Cumhurbaşkanı Tayyip Erdoğan'ın en müzmin rakiplerinin bile
hakkını verdiği bir gerçek var. O da Erdoğan'ın siyaseten
doğruculuğa ve seçkin azınlığın yaygarasına prim vermeden halkın
sessiz çoğunluğunun frekansını yakalaması.
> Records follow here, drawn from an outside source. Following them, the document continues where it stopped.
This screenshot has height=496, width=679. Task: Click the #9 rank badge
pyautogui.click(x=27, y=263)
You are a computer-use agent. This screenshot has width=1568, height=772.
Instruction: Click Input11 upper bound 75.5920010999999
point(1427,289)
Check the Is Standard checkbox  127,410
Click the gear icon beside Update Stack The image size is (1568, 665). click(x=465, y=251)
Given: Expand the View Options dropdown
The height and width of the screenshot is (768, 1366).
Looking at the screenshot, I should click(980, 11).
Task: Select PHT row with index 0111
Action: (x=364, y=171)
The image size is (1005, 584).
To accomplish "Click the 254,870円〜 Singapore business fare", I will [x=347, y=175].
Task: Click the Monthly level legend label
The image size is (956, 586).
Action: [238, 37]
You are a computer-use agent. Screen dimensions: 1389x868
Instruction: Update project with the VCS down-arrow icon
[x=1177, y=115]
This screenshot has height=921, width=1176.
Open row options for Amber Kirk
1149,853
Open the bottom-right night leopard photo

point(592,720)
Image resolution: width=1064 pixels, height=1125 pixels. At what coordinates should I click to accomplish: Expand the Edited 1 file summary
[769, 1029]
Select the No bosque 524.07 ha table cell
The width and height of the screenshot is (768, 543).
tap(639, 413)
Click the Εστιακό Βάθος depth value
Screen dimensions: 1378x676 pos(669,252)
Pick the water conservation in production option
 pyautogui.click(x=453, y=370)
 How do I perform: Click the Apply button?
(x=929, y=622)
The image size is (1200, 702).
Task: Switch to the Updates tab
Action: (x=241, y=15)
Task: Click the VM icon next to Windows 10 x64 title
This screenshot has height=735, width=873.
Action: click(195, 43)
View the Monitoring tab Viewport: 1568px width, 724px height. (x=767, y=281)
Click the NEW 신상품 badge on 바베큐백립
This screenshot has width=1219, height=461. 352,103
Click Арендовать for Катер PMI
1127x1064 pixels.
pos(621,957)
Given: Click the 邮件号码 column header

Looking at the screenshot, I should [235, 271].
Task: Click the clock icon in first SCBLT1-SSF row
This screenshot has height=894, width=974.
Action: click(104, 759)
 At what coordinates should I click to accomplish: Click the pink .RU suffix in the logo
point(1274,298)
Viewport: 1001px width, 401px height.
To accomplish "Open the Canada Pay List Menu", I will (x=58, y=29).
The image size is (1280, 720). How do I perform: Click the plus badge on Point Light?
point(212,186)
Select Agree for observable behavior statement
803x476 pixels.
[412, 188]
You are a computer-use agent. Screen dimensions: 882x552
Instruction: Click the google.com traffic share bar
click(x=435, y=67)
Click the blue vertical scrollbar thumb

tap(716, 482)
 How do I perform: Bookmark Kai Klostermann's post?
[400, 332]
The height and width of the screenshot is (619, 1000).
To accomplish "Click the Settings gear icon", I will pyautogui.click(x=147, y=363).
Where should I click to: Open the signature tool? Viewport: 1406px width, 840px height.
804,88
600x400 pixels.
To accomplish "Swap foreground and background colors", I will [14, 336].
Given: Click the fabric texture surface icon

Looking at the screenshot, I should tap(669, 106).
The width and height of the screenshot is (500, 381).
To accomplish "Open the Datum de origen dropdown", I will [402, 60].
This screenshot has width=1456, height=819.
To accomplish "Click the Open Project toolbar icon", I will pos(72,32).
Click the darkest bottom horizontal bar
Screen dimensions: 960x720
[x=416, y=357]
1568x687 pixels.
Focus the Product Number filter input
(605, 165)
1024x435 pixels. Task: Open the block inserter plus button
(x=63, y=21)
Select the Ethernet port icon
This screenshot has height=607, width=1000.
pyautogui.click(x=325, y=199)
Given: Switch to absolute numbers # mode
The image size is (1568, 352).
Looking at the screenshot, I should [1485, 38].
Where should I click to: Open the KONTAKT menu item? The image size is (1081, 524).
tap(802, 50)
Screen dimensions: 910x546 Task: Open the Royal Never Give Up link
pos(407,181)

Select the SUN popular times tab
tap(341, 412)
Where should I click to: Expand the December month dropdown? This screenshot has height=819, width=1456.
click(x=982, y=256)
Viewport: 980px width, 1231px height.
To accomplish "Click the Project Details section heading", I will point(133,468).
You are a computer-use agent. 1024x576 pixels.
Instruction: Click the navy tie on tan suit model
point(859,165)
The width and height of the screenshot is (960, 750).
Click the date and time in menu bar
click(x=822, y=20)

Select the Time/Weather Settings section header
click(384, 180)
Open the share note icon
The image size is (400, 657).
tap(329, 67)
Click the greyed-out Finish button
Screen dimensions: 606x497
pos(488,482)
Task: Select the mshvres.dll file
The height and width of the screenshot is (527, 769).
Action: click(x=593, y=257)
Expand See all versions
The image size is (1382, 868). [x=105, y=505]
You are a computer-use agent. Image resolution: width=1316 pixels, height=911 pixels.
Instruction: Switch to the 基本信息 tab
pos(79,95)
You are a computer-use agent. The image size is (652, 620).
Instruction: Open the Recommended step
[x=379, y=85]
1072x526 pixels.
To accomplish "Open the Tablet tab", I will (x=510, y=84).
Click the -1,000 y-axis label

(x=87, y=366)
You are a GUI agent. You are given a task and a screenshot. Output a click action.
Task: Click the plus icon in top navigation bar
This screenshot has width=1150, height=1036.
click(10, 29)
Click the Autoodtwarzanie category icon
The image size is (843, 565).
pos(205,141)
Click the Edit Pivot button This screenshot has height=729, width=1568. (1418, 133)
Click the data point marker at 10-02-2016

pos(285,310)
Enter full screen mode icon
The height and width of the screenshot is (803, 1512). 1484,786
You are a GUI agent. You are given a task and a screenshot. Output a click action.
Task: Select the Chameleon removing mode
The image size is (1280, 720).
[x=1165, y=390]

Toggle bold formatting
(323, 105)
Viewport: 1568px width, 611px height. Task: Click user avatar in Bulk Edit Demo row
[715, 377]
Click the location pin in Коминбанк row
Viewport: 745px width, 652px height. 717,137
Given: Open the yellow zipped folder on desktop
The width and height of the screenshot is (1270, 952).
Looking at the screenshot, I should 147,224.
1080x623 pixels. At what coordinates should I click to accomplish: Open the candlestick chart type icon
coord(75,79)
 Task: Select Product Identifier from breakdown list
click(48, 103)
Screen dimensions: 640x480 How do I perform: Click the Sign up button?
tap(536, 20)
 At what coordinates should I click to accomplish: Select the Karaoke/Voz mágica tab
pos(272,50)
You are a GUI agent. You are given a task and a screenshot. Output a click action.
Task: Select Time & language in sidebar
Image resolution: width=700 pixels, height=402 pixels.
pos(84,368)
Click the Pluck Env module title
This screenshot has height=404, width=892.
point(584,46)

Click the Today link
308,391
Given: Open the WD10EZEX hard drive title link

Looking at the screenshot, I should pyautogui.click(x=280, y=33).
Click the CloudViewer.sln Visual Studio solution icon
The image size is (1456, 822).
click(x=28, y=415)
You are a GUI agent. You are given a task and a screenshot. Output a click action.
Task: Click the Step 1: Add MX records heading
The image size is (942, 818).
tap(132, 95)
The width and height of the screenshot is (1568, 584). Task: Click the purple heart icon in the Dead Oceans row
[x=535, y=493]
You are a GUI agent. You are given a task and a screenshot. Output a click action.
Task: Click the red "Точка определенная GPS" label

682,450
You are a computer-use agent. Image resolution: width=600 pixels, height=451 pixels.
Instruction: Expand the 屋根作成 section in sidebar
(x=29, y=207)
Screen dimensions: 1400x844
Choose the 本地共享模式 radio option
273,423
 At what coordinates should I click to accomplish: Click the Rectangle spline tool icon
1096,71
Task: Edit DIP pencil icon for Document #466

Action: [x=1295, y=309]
Bu, bir iddianın ötesinde, Erdoğan'ın girdiği her seçimden zaferle
çıkıp bugün Türkiye'nin tepe makamındaki en meşru siyasi aktör
olarak konumunu muhafaza etmesiyle de doğrulanan somut bir
vaka.
Erdoğan'ın Cumhurbaşkanı olmasıyla birlikte AK Parti'nin rakipleri
arasında bir rahatlama olduğu herkesin malumu. Ancak parlamento
aritmetiğinden de anlaşılacağı üzere hiçbiri bu fırsatı iyi
değerlendiremedi.
Son günlerde MHP'de bu konuda bir atılım dikkatleri çekiyor. 7
Haziran sonrası ayağına gelen topları anlaşılmaz şekilde taca atan
Bahçeli, adeta o günlerin acısını çıkarıyor. Dış politika söz
konusuysa siyasi farklılıkların talileşmesi gerektiğini, önceliğin
Türkiye'nin ulusal çıkarları olduğunu açıkça ortaya koyuyor.